A 2024 study published in Nature showed that current photonic chip fabrication, classical control electronics, and fiber-optical networking are already sufficient to build a modular, scalable photonic architecture for fault-tolerant quantum computing. Photonic systems have a major practical advantage: they can operate at room temperature and connect naturally over fiber optic networks, making them easier to scale and link together. The challenge is reducing light loss in the optical components, which requires advances in manufacturing precision. Companies like Xanadu and PsiQuantum are pursuing this approach, betting that photonics will ultimately prove more practical for building very large systems.
The two approaches are not mutually exclusive. Superconducting systems have the lead in demonstrating computational advantage and error correction. Photonic systems offer a more natural path to networking and modularity. The next five years will likely determine whether one approach dominates or both find their niche.

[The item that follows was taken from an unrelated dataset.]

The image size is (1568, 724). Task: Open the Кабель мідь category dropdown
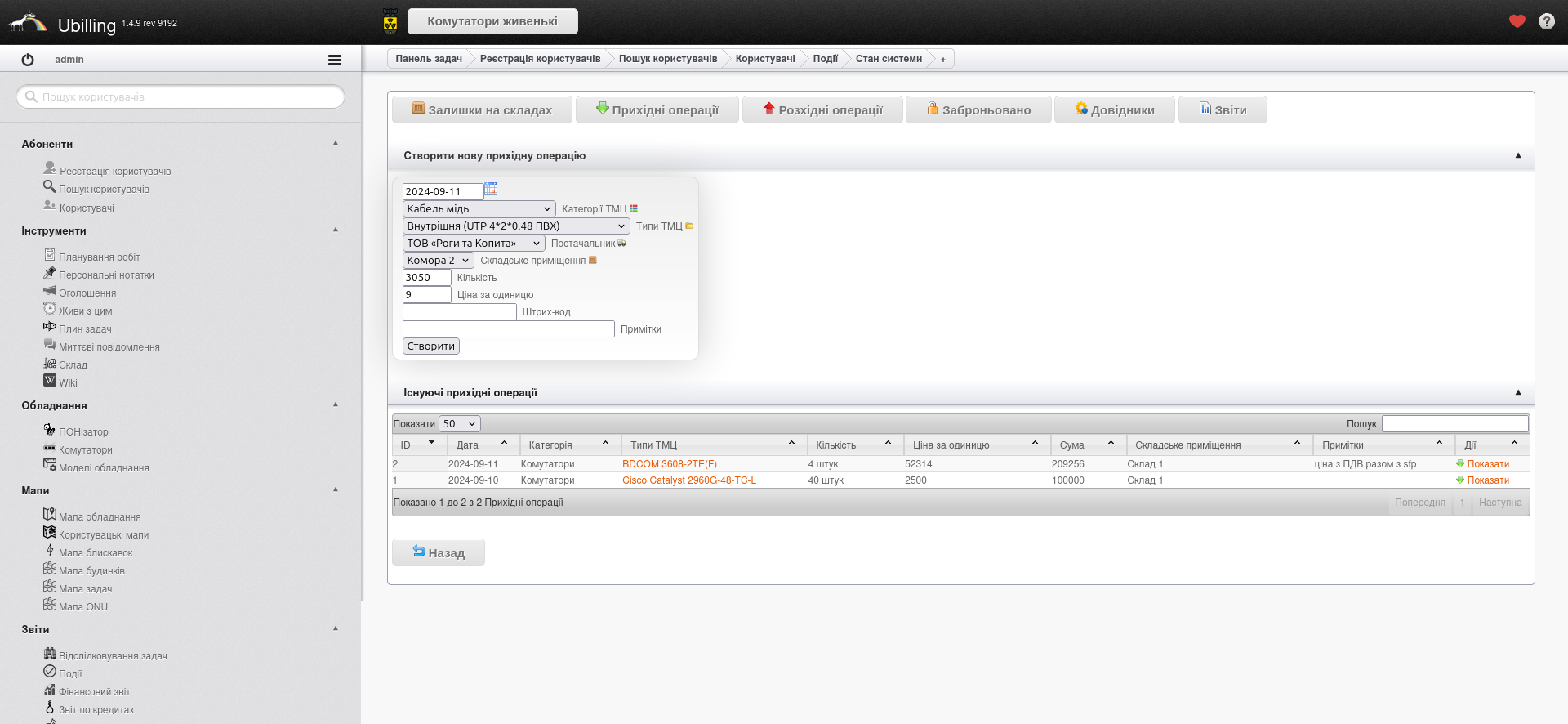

What This Means Practically
For most people, quantum computing will not replace the laptop or smartphone. Its impact will be felt indirectly: faster drug development, stronger cybersecurity, better materials, and more accurate climate models. Financial institutions are exploring quantum optimization for portfolio management. Logistics companies see potential in solving complex routing problems. Energy companies want to simulate new battery chemistries and catalysts.

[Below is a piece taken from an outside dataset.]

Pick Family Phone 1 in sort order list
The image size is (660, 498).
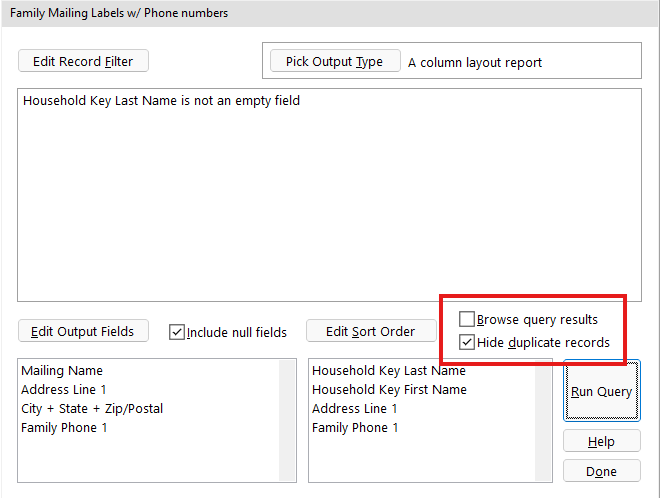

The realistic timeline looks something like this. By 2026, early quantum advantage demonstrations on specific, narrow problems. By 2029, the first fault-tolerant systems capable of running complex algorithms reliably. Through the early 2030s, gradual expansion into commercial applications as hardware scales and software matures. The $16 billion to $37 billion market projected for 2030 reflects an industry still in its infrastructure-building phase, not yet at mass adoption.
The technology is no longer a question of “if.” The open questions are “how fast,” “which architecture,” and “who gets there first.” The answers to those questions will reshape industries from pharmaceuticals to finance to national security over the next decade.